Still reading Dead Famous: An Unexpected History of Celebrity from Bronze Age to Silver Screen by Greg Jenner
Still reading Puppets, Gods, and Brands: Theorizing the Age of Animation from Taiwan by Teri J. Silvio
Music
Beabadoobee – This Is How Tomorrow Moves
You know what? This is album is fricking great. She played round here on Thursday launching the album so I could have gone to see her! Unfortunatly zoomers zoomed and got all the tickets – which is a same.

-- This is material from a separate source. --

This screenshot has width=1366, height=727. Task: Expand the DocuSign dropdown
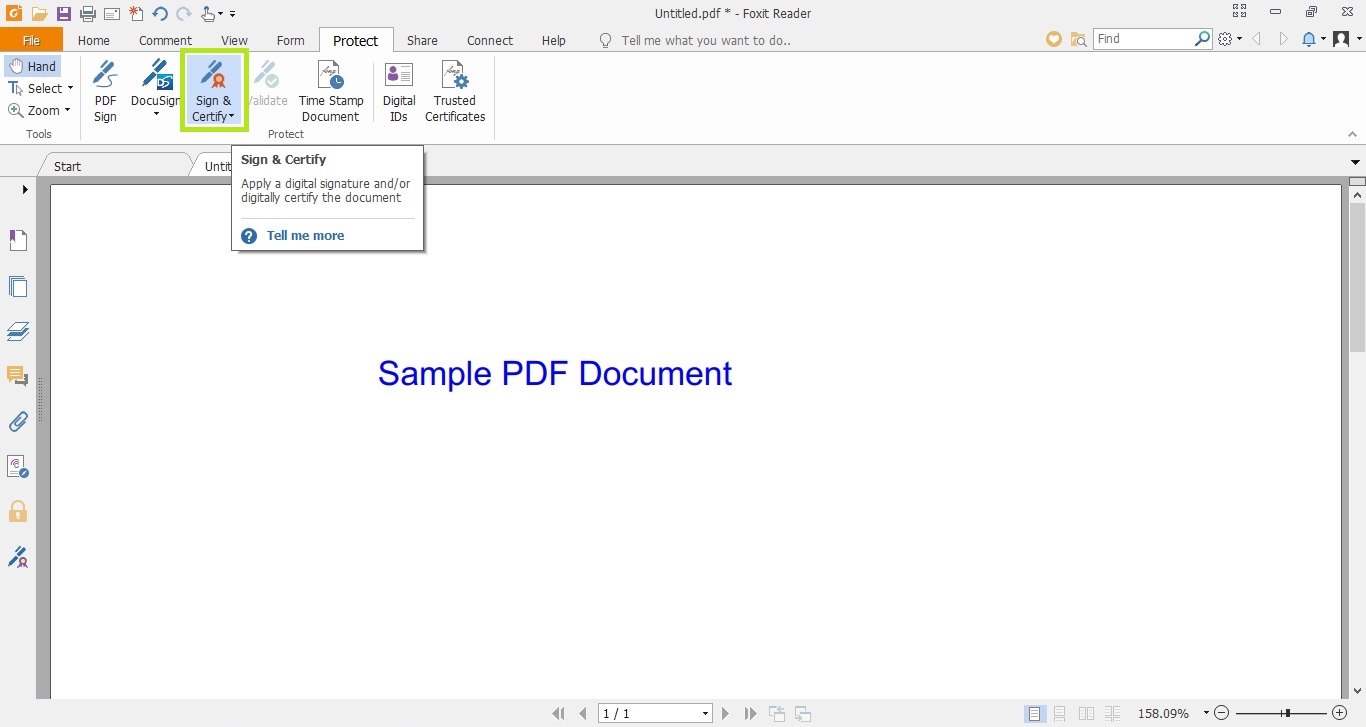[x=156, y=114]
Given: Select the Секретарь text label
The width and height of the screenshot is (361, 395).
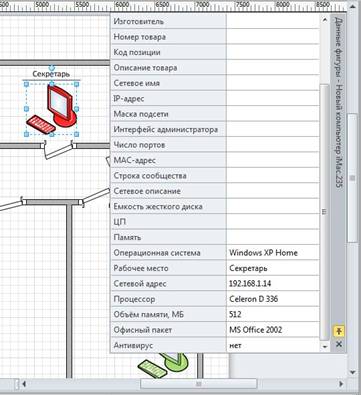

Beabadoobee is everywhere right now, bringing guitars to play during brat summer. Ever Seen is my fav song on the album. I love the organ/synth lines and the plucked steels all the way though.
Rick Ruben did a great interview with her going though the album track by track if this is your sort of thing:
Remember Kids:
The essence of my case is this: given the fast pace of modern life, most of us tend to react too quickly. We don’t, or can’t, take enough time to think about the increasingly complex timing challenges we face. Technology surrounds us, speeding us up. We feel its crush every day, both at work and at home. Yet the best time managers are comfortable pausing for as long as necessary before they act, even in the face of the most pressing decisions. Some seem to slow down time. For good decision-makers, time is more flexible than a metronome or atomic clock.